JACKSONVILLE, Fla. — A Jacksonville mom is hoping for a Christmas miracle. She’s looking for affordable housing but can’t find it, and she’s not alone. Jamilya Henderson fights back tears as she talks about her current circumstances.
“It’s very draining,” Henderson said. “Every single day I'm trying to stay positive for my girls. But it's getting harder and harder and harder by the second.”
She and two of her teenage daughters are sleeping on a couch they share at a relative's home. She says they sleep in three-hour intervals.
“I wake them up, and I lay down. Then they wake me up to lay down,” Henderson said. Getting rest is difficult.
“Especially with them being in school and trying not to miss school. They go to school just to get a break from the situation, but they're going to school sleepy or sleep-deprived, so it’s bad.”
Most of their friends don't know the high school honor roll students are homeless.
“It’s not something that my girls want others to know about,” Henderson explained.
It's a situation Beth Mixson with the nonprofit Family Promise of Jacksonville says more than 3,000 Duval County students find themselves in according to the most recent numbers from the Florida Department of Education.
Some live in shelters, others in hotels, cars, on the street or with relatives.
“If you can imagine the Jacksonville Shrimp stadium, that if you filled it with all the homeless students and their parents and brothers and sisters, it would almost be at capacity,” Mixson said.
Families she describes as the hidden homeless.
“You don't see them very often on the streets. They know the streets are not safe for their children. They are parents,” Mixson said. “They want to take care of their children. So, they're doing things like couchsurfing.”
Her organization has a temporary shelter that helps families like Henderson's but right now it’s full.
“We have nearly 20 families on our waiting list.

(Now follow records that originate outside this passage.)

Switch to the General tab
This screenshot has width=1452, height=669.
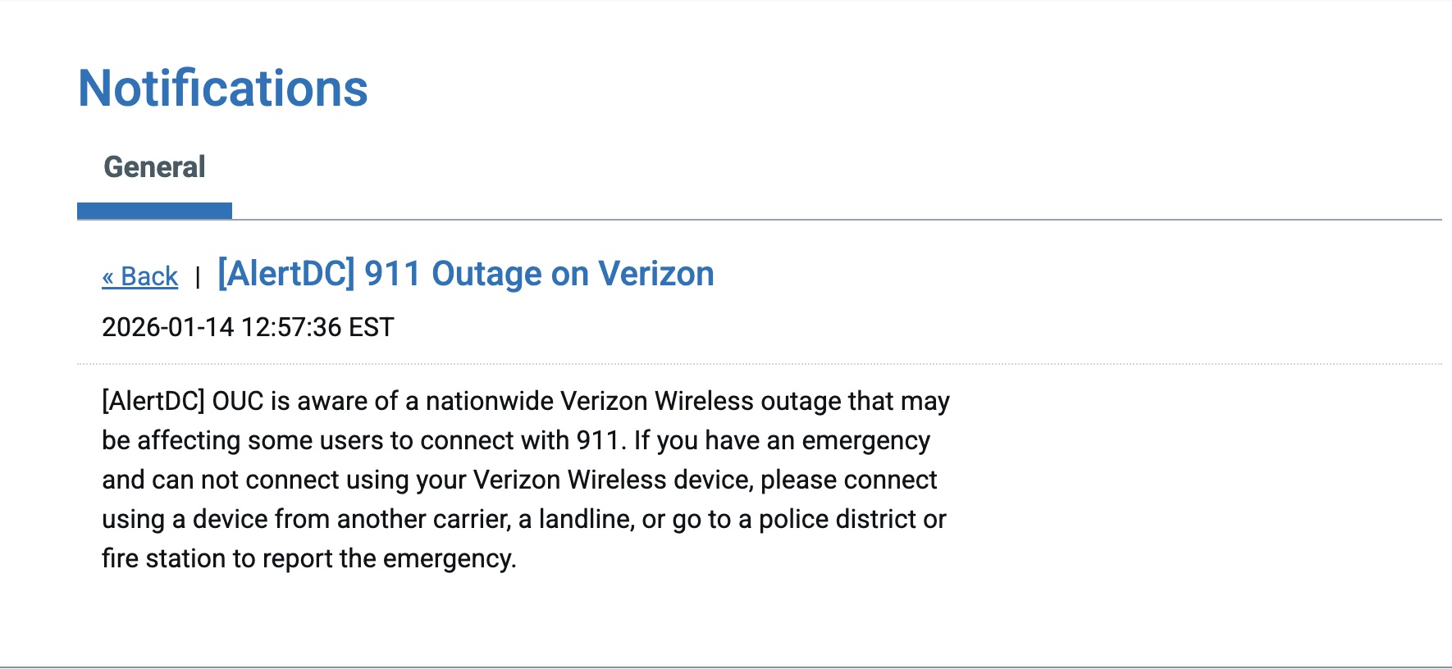pos(154,167)
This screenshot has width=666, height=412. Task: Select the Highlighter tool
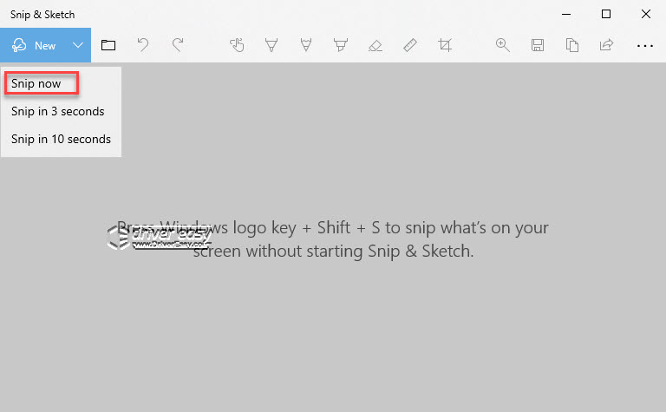click(x=341, y=45)
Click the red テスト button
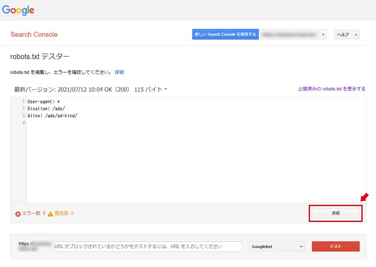Image resolution: width=376 pixels, height=267 pixels. coord(335,247)
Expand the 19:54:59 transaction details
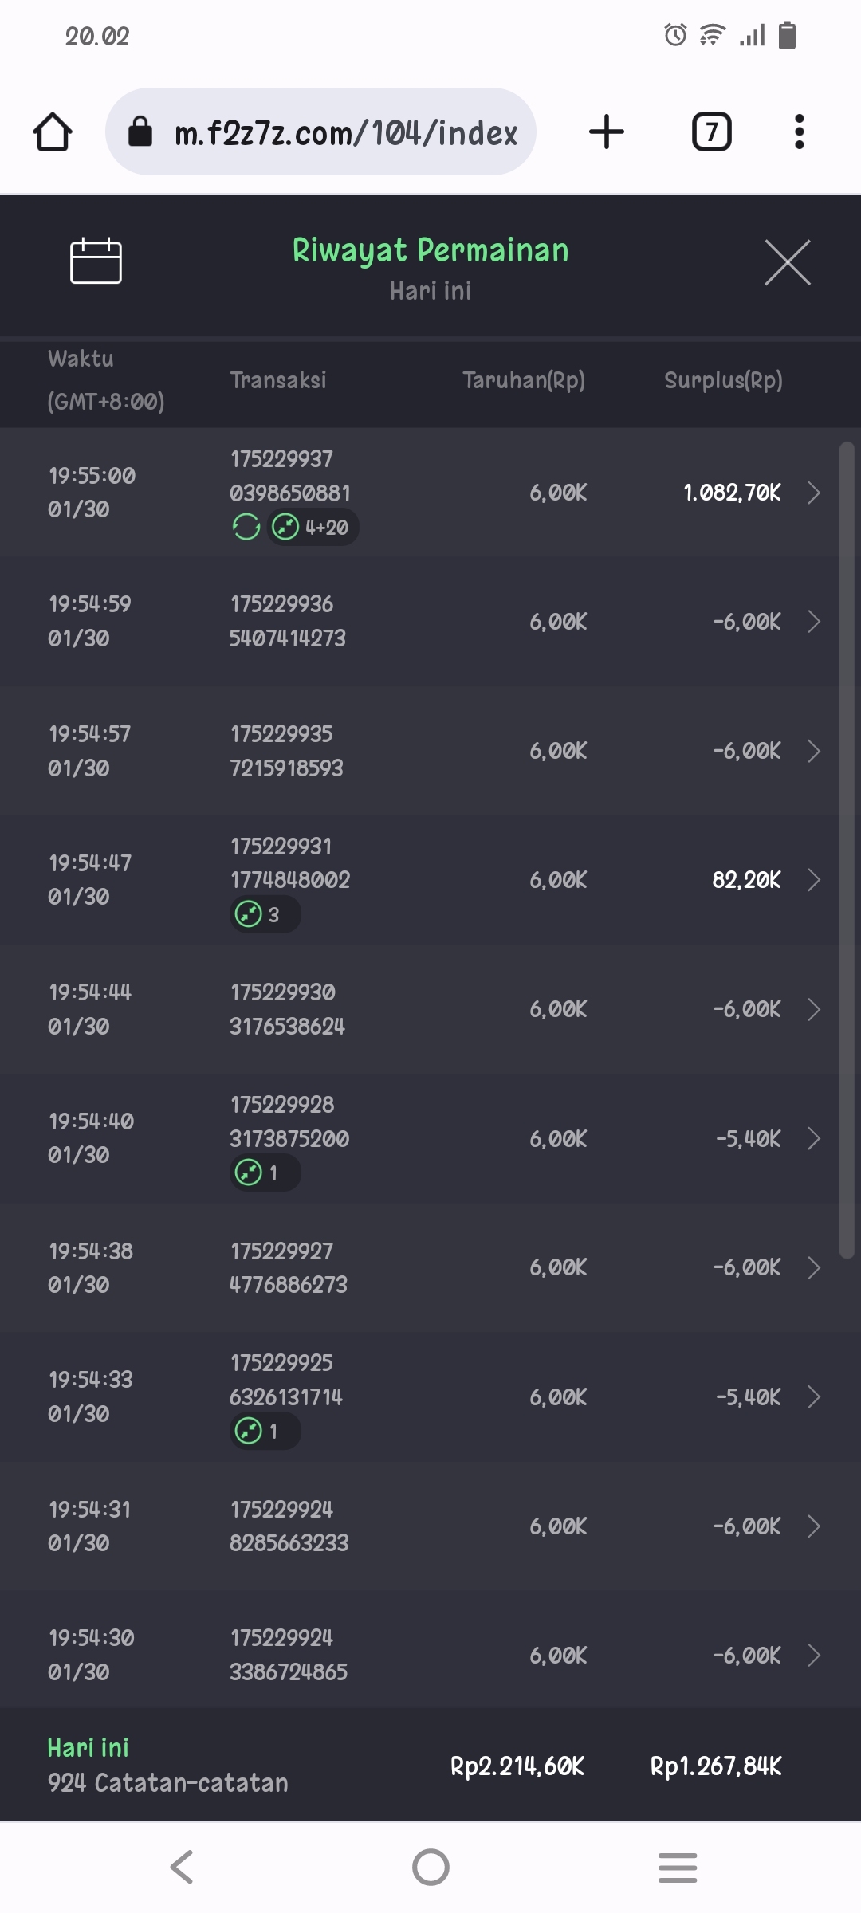The image size is (861, 1913). coord(813,622)
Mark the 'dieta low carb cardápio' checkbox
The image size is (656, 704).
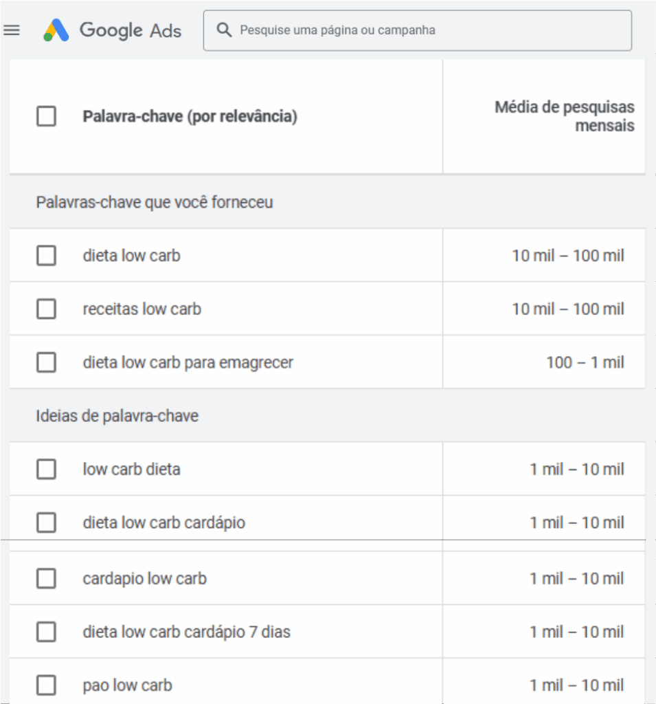click(46, 523)
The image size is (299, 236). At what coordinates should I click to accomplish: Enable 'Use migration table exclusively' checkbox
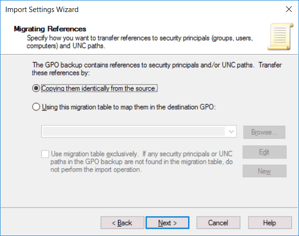click(45, 154)
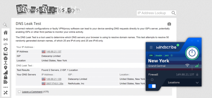The height and width of the screenshot is (98, 212).
Task: Click the pin icon above the sidebar
Action: click(x=5, y=25)
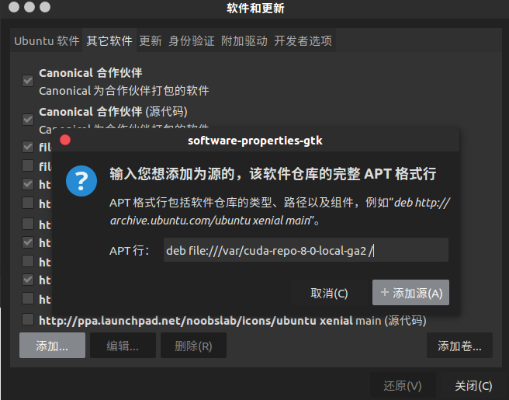Screen dimensions: 509x400
Task: Click the 添加... button
Action: (x=52, y=346)
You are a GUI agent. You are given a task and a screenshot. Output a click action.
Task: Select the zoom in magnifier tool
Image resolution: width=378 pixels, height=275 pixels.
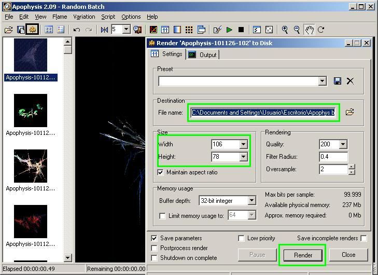coord(285,30)
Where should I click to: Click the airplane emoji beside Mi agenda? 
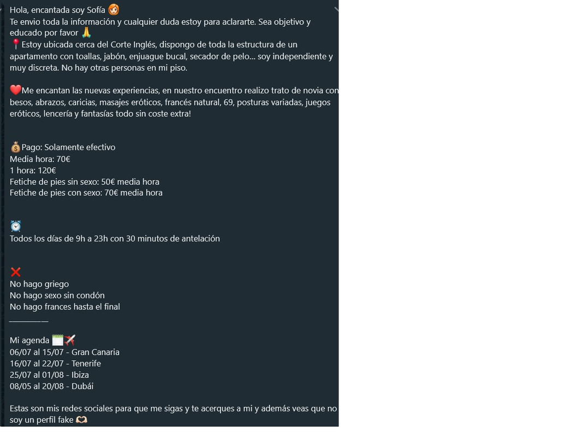(70, 340)
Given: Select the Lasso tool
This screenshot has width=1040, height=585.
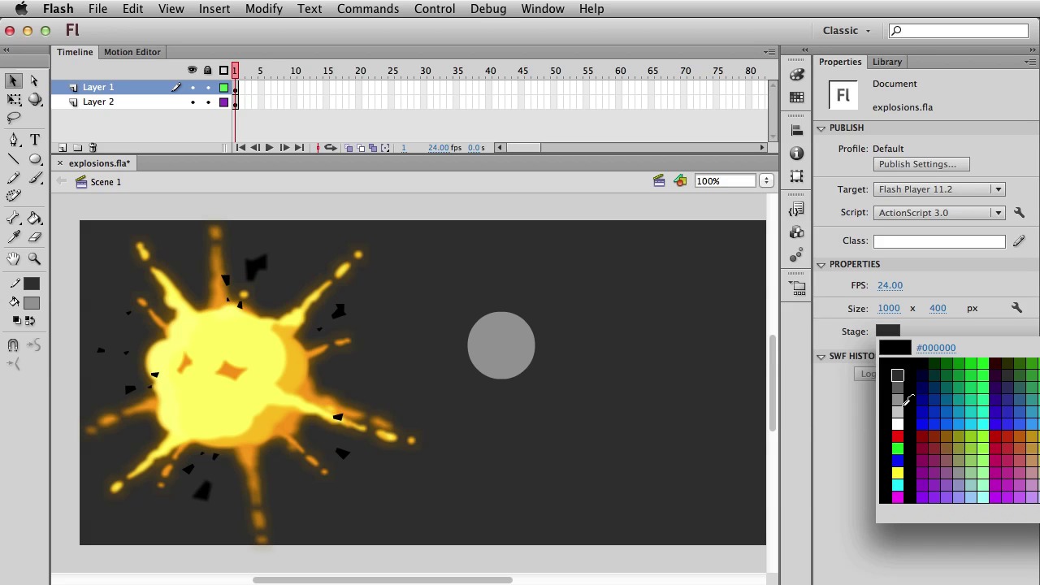Looking at the screenshot, I should [x=14, y=119].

So that's really the challenge for families,” Mixson said. “We are getting calls daily or emails with families looking for housing, and particularly of late we've been getting a lot of large families with four or more children. That's a real challenge for them to find both shelter and also for housing.”
Henderson says gets about $900 a month in disability payments and is unable to work.
“What we live off of after I pay certain bills like the cell phone bill, insurance, storage fees, everything, we have about $200 to live off of,” Henderson explained.
She hasn't been able to find a permanent home since a yearlong rental assistance program that was helping her ended.
“As of October 31st we're homeless again,” Henderson said.
She's been on the waiting list for public housing, but according to the Jacksonville Housing Authority's website, it's a three to five year wait.
“They told me that I've got about two more years left on the waiting list. And that's if I get chosen,” Henderson said. “I've called the City of Jacksonville. But the thing is without already having a place to live in, they don't just hand out financial assistance for you to go get a place you have to have the place already. But I can't secure the place because I don't have the income. I don't have the income because my disability is only $914.”
Mixson says it’s a problem that extends past the First Coast, and short-term and long-term solutions are needed.
“There is not enough affordable housing in Jacksonville. There's not enough affordable housing in Florida. And there's not enough affordable housing in the United States,” Mixson said.
Henderson doesn't know where to turn.
“I'm hoping that somebody will see my story and just help, like however they can, just help us get a place.”
First Coast News reached out to the City of Jacksonville. Affordable Housing and Community Development Director Joshua Hicks said, “There are heartbreaking consequences to Jacksonville’s affordable housing crisis. That’s why the Deegan Administration is working with City Council on short-term programs that provide immediate relief while building more affordable housing units in the long-term.”
Mayor Deegan has proposed spending about $8 million to address homelessness and the lack of affordable housing. That proposal will have to be approved by the Jacksonville City Council. A final vote is expected by the December 12, 2023 meeting.